Vader stood up and helped Luke to his feet. They walked over to the railing where the Emperor had fallen.

"When we re-tell this later, I picked him up and chucked him over the side in a manly fashion, okay?" Vader said. Out of nowhere a grizzled hand shot up from the ledge of the cat walk and wrapped itself around Vader's ankle. The Emperor sent blue electricity into Vader.

"I'll kill you!" he cried. Luke kicked at the Emperor while Vader tried to free his leg. Luke finally landed a good kick to the Emperor's head and the old man fell, howling all the way down.

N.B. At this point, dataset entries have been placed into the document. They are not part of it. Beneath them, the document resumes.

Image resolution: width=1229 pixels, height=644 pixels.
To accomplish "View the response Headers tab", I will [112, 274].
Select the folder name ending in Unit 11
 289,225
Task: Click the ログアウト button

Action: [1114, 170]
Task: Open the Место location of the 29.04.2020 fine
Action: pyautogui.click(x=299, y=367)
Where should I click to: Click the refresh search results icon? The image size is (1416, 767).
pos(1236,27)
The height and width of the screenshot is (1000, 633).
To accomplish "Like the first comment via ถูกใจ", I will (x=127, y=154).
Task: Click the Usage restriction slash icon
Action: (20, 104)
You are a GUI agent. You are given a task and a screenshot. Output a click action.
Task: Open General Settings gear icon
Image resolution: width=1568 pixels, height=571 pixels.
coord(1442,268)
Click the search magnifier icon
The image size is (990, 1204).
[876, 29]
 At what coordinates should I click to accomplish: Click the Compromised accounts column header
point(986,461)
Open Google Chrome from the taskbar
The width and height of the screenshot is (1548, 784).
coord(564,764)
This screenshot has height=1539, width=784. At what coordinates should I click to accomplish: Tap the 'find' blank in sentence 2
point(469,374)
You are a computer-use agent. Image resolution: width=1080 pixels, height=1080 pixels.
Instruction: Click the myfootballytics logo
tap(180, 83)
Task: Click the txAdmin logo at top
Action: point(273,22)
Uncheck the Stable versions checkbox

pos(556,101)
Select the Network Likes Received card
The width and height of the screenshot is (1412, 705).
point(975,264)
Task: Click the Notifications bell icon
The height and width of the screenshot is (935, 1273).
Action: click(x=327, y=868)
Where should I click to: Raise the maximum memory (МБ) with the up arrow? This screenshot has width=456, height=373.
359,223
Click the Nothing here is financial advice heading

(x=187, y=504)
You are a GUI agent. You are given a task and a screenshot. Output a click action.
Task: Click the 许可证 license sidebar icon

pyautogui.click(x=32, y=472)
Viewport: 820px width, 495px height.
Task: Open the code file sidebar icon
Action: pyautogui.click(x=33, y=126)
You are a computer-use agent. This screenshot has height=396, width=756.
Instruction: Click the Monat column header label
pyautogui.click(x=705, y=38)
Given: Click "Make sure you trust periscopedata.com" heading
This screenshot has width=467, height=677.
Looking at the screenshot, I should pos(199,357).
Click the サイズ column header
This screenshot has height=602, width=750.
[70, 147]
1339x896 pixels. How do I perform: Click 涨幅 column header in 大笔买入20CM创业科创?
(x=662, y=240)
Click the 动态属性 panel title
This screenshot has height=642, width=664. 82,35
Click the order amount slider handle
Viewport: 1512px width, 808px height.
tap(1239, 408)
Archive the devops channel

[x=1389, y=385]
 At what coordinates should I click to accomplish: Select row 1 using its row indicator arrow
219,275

"Ouch" Luke said as the Emperor struck an outcropping in the shaft, then continued down " He's gonna feel that in the morning." The Emperor's corpse combusted then, spraying evil blue energy everywhere.

"No, I don't think so" Vader replied simply. "Come on, Son, I'll buy you a drink to celebrate, then I'll reveal to you the location of every Jedi relic we confiscated during our reign of terror"

"Sounds like a plan!" Luke beamed excitedly "This is going to be great! I really think we're going to have a long close relationship! And you can apologize to Leia for using her home planet as target practice." The two strode arm-in-arm toward the shuttle, when a feral-looking redhead flew into their paths shrieking something about the Emperor's hand. Vader pointed unapologetically to the shaft behind him.

"Sorry, lady, it blew up with him." She ran off screaming vows of revenge. Luke sighed, and vowed silently never to get close to someone like that

"Freaky fanatics" just then, a series of explosions rocked the death star. One of only two or so light fixtures in the room fell from the ceiling, one bracket impaling Vader through a weak point in his armor.

"Father... Nooooooo....." Luke cried, lowering Vader gently to the floor. "It's... impossible..."

"Luke..." Vader gasped. "Help me take this mask off."

"But... but... you'll die!" Luke cried.

"Please... I just want to see you without the really dark tint..." Luke nodded and helped Vader take off the mask.

"It's not fair..." Luke said through a sob. Anakin raised an eyebrow at Luke and coughed.

"Luke..."

"Yes..." Luke choked through another sob.

"Please... my son..."

"Yes?"

"Stop... whining..." Anakin gushed with his last breath. Luke stared down at Vader as if he hadn't heard his father correctly. The Death Star rocked again and Luke shrugged the remark away. He pulled Anakin to the hangar and into the Lambda class shuttle they had arrived on and piloted them away from the exploding Death Star.

Once a safe distance from the fiery blob, Luke spun around to check on Vader. All he found were the useless remains of his suit. Luke looked crestfallen, then, as a thought occurred to him, he shuddered.

"He's running around somewhere naked....gross. Oh, no, that's right, Jedi vanish when they die, unless you're the emperor, then you bounce off a weather vane, hit the power coil, and explode." He landed the shuttle, and leapt out running into the fray of cheering people. He quickly found his sister, and told her the story embellishing a little. Hey, who ever said a Jedi couldn't exaggerate a little, right.

The celebration lasted into the night, and well beyond, as pilots, and crew landed on the forest moon.

As Luke looked beyond the magical celebration, beyond the bonfires, his thoughts drifted to his possible future and to the long war ahead. He was suprised to see the ghost of his father just beyond the edges of the party. He was joined by Obi-Wan, and Yoda. He met their proud gazes with a smile of his own. And as he turned back to the party, he made himself a solemn oath never to drop acid again.